> Required action
Could you print every line from the first one of the records below through the line containing "Open the alarm", with both included and nothing else?

Stored data:
______________________________

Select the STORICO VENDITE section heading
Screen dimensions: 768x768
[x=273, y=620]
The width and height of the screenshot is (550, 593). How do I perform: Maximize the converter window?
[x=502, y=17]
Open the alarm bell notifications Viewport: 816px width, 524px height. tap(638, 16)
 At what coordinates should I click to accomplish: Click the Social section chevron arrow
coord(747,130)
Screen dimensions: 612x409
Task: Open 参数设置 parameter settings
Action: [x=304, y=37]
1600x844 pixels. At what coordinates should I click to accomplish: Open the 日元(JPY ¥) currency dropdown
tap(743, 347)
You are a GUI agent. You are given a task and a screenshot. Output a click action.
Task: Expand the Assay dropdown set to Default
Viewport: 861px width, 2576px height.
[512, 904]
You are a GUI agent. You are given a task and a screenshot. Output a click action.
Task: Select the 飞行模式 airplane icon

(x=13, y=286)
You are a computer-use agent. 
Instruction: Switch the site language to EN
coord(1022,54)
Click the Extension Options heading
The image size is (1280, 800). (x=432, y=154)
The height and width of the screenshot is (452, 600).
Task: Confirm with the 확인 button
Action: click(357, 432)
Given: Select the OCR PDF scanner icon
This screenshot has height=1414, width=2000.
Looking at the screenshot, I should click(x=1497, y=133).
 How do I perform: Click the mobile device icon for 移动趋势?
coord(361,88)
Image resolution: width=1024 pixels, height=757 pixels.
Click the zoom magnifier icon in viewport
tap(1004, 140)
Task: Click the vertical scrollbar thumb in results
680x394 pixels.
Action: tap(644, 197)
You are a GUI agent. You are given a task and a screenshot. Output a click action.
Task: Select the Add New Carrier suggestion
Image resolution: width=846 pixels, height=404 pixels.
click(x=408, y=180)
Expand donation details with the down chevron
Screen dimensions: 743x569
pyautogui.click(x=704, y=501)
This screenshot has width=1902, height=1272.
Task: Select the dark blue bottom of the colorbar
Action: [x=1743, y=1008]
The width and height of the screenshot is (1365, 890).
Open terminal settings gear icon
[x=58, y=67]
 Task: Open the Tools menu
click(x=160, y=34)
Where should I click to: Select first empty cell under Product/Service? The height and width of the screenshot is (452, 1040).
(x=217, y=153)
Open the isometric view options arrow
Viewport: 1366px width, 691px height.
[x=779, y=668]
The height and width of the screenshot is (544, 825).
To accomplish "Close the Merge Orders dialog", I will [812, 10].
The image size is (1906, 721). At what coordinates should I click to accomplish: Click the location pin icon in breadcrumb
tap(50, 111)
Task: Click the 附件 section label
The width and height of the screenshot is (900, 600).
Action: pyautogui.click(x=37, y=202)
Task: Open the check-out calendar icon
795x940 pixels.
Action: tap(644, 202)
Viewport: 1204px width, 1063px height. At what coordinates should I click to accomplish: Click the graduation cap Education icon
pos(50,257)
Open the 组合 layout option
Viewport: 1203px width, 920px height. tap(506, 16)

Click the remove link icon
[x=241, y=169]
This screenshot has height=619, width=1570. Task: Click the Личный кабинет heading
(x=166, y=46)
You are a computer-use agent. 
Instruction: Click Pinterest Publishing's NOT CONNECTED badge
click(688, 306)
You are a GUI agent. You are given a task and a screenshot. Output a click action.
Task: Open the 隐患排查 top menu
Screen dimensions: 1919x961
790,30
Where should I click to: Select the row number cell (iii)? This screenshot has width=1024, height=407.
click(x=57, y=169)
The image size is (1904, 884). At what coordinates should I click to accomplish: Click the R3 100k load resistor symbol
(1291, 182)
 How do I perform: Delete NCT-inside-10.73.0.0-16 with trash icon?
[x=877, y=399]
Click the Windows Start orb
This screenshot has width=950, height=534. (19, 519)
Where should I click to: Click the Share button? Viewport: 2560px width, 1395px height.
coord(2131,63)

______________________________

> Response below
Select the STORICO VENDITE section heading
Screen dimensions: 768x768
[x=273, y=620]
The width and height of the screenshot is (550, 593). How do I perform: Maximize the converter window?
[x=502, y=17]
Open the alarm bell notifications Viewport: 816px width, 524px height. tap(638, 16)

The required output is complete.